List of tasks:
A. Answer these from the blog post on race in pop culture:
(i) Which two 1980s TV shows does it name as examples of one-race families?
(ii) How did the writer get tickets to the Dungeons and Dragons movie?
(iii) Which actress does it name in connection with Requiem for a Dream?
B. Write the next paragraph of the blog post on race in pop culture, starting after its final sentence.

Supplied passage:
Friday, January 23, 2009

Popular Culture Says: Black men and Asian ladies love each other.

I've always hated the way we're all conditioned by the media and pop culture to stick to our own race in relationships, no doubt because I'm a mongrel. Age three: blonde Barbie was encouraged to date blond Ken, and [insert ethnicity] Barbie ended up with [insert ethnicity] Ken. It made sense to everyone after the lesson about fitting round and square pegs in their respective holes. On TV through the 80's: mainstream families were one race (Family Ties) or another (The Cosby Show), but rarely both or anything else, unless a big deal was made of the racial issue. Even today, I always get a good chuckle about the predictability of movie couples pairing up because they look like one another*. I scored free tickets to the egregious Dungeons and Dragons movie a few years ago, and of course, the white hero ended up with blonde heroine, while his black sidekick didn't give her much of a second look after spying a hot black female elf. Oh, she was an entirely different species, and hundreds of years older than said black sidekick, but she was black, so naturally they hooked up.

*What's up with that? Hello? Inbreeding?

Speaking of Marlon Wayans, see also Requiem for a Dream, in which he played a black sidekick of a very different nature, who also had a black girlfriend, unlike his skinny white friend, who had Jennifer Connolly -- who proved by the end of the movie that mixing races and sex is every nightmare come true at once.

Given material:

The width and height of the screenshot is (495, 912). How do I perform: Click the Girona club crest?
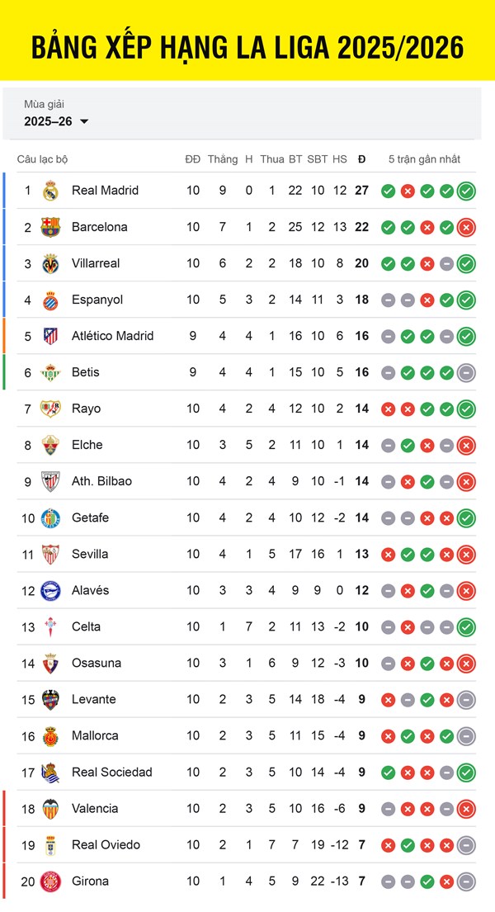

Answer set:
A.
(i) Family Ties and The Cosby Show
(ii) The writer scored free tickets.
(iii) Jennifer Connolly

B.
In the last decade-and-a-half, though, ethnicity cocktails have become suddenly cool, at least on TV. It seems Hispanic people look the most like white people (before moving to the US, I never thought of them as separate), so having J.Lo and George Clooney fall in love onscreen was easy. But what about those other pesky races? Black people and Asians look very different from whites, and Mr. and Mrs. Middle-America may not be quite comfortable yet with the thought of them bumping up against white genitals (except in Mr. Middle-America's porn collection). So why not pair them with each other?

Wait, silly me, I forgot that Asian men are invisible. OK, black men and Asian ladies, then? Perfect! Like Ming-Na and Mekhi Phifer on ER. And Sandra Oh and Isaiah Washington on Grey's Anatomy. And Tamlyn Tomita and Joe Morton on Eureka. And others I've spotted which you can probably name.

Apparently it's called Blasian love or something. There's a Facebook group for it.

Why not? After all, Thurgood Marshall married a Filipina. And now all those Blaxploitation films make sense. Maybe we'll get a few more Tiger Woods out of it, too, and eventually a Hiro from Snow Crash. And if they practice hard and do a good job, maybe one day minority men will earn a chance with some of those magic untouchable white wimmin. Yes, we can!

EXTRA: I <3 you, Yahoo Answers. Q and first A are pure gold.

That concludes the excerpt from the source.